Justice Send Cease-and-Desist to Justin Bieber Over New Album

Last month, after Justin Bieber revealed the title and cover artwork for his new album Justice, Ed Banger Records poked fun at the title and cover font’s similarity to the logo of French duo Justice. Namely, the lowercase “t” in Justice is rendered as a cross, as Justice have done for years. The band’s management later told SPIN:

Bieber’s team emailed us in May of 2020, asking to be looped in with Justice’s graphic designer to discuss a logo. We tried to set up a call between Bieber’s team and our designer, but the call was never completed and the conversation ended there. No one ever mentioned an album called Justice or a logo that says Justice. The first time we saw anything about it was the announcement.

Justice have now sent a cease-and-desist letter to Justin Bieber over the album, Rolling Stone reports and Pitchfork can confirm. According to the letter—sent by Justice’s litigation counsel to Bieber’s team on March 10, and viewed by Pitchfork—Justice trademarked its font, referred to as the “Mark,” in France in 2008.

“Your use of the Mark is illegal,” the counsel writes. “You have not received permission from Justice to utilize the Mark. Moreover, Bieber’s work is in no way affiliated with, supported by, or sponsored by Justice.
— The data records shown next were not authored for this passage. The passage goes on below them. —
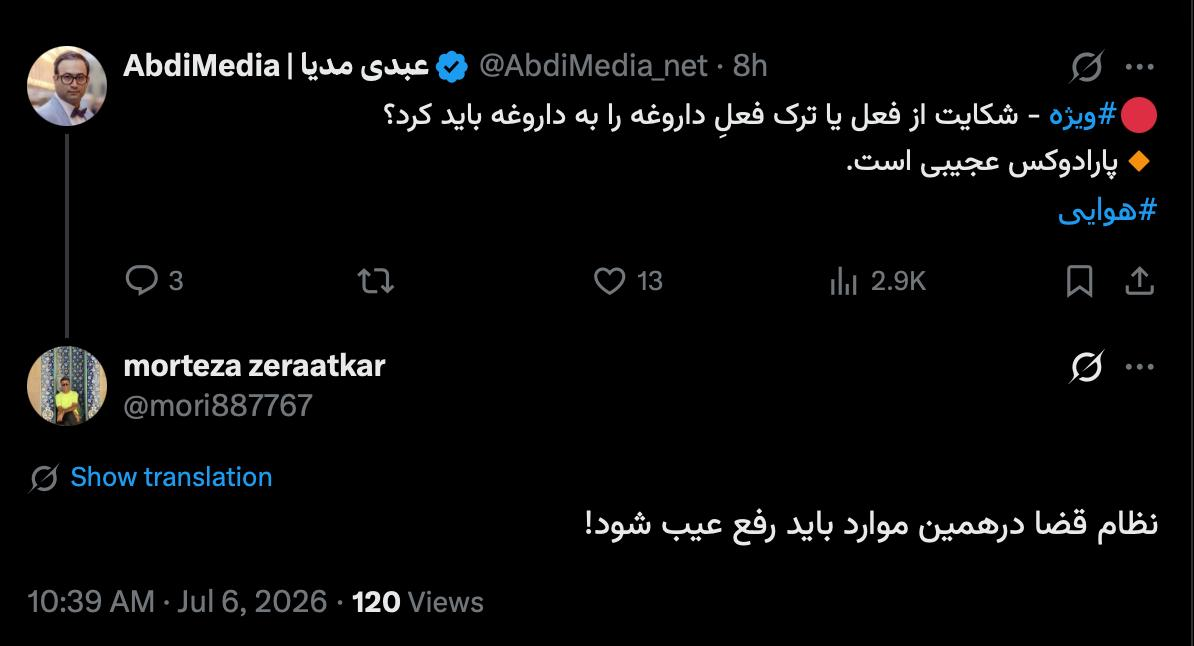Click the @AbdiMedia_net handle
The image size is (1194, 646).
[x=593, y=66]
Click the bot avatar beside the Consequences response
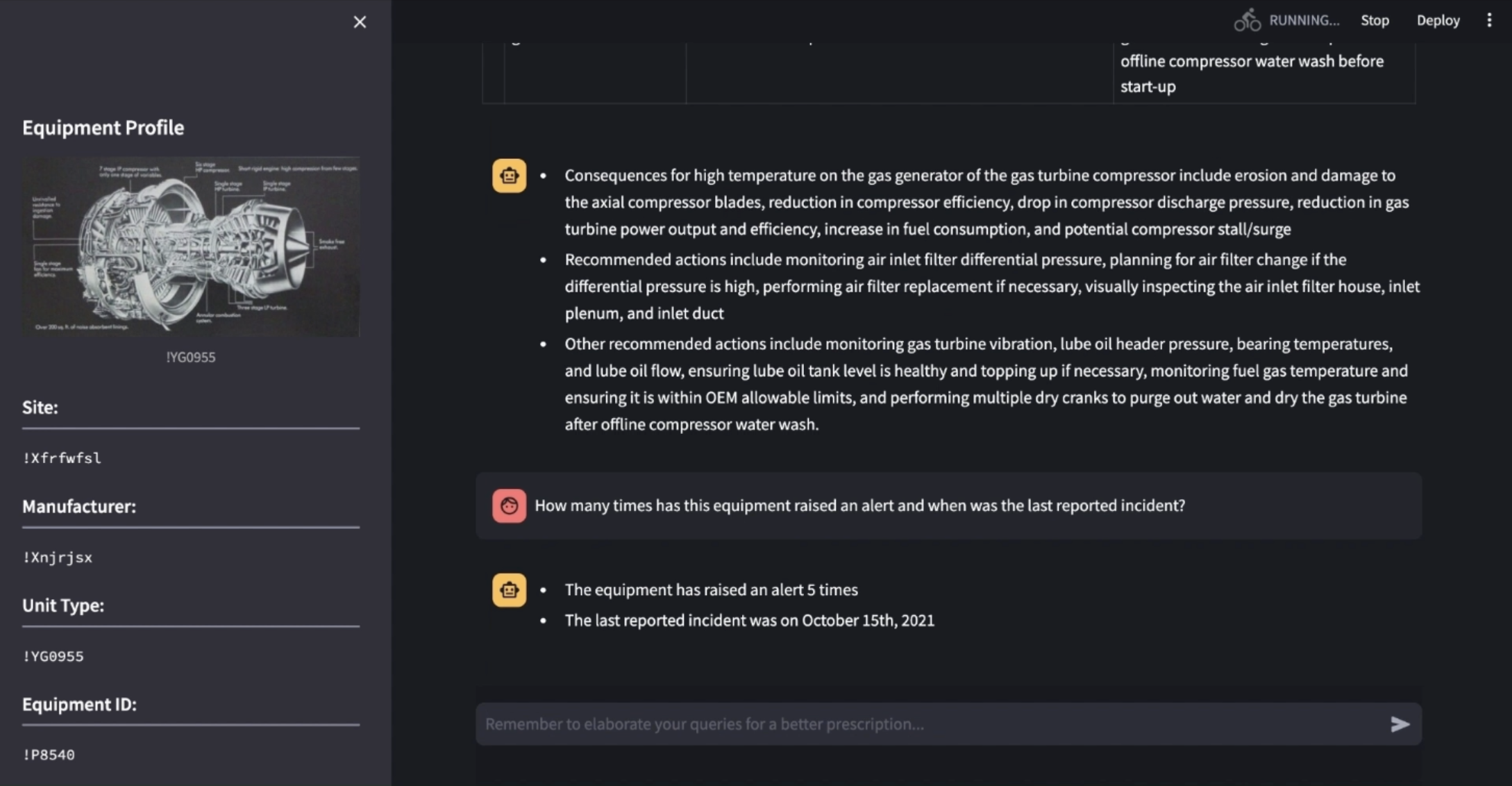Viewport: 1512px width, 786px height. (509, 176)
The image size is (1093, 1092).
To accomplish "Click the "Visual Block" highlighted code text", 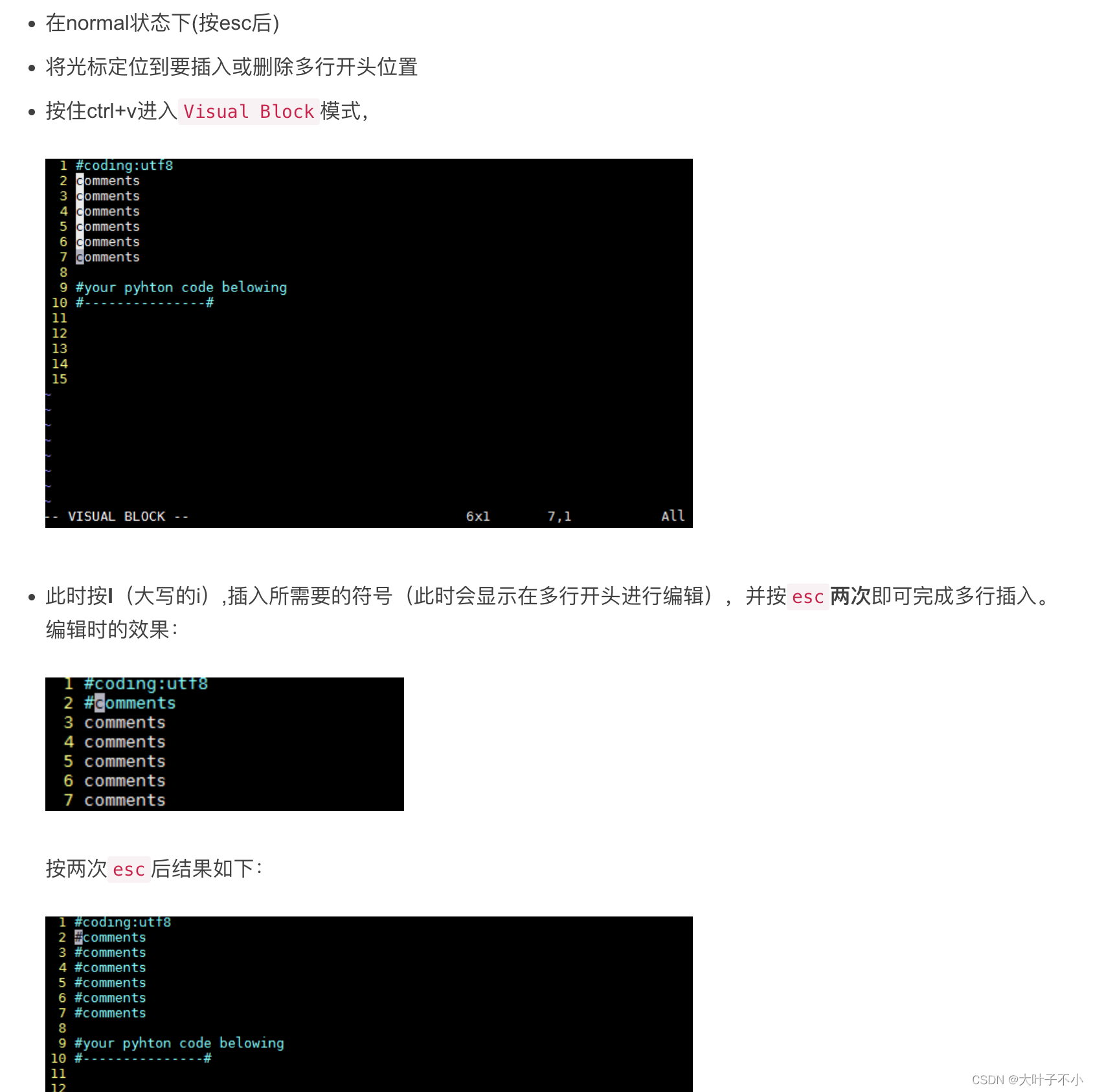I will tap(248, 112).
Such use of the mark is not only illegal, but likely to deceive and confuse costumers.”

According to the duo’s counsel, “Justice’s Mark has priority both in the United States and abroad” because the duo sells merchandise to U.S. customers and has performed in the States.

Justice and their counsel are asking Bieber to “cease and deist any and all uses of Justice’s Mark in any and all personal and business endeavors, including but not limited to [his] Album and social media.”

Pitchfork has reached out to Justin Bieber’s representatives for comment and more information.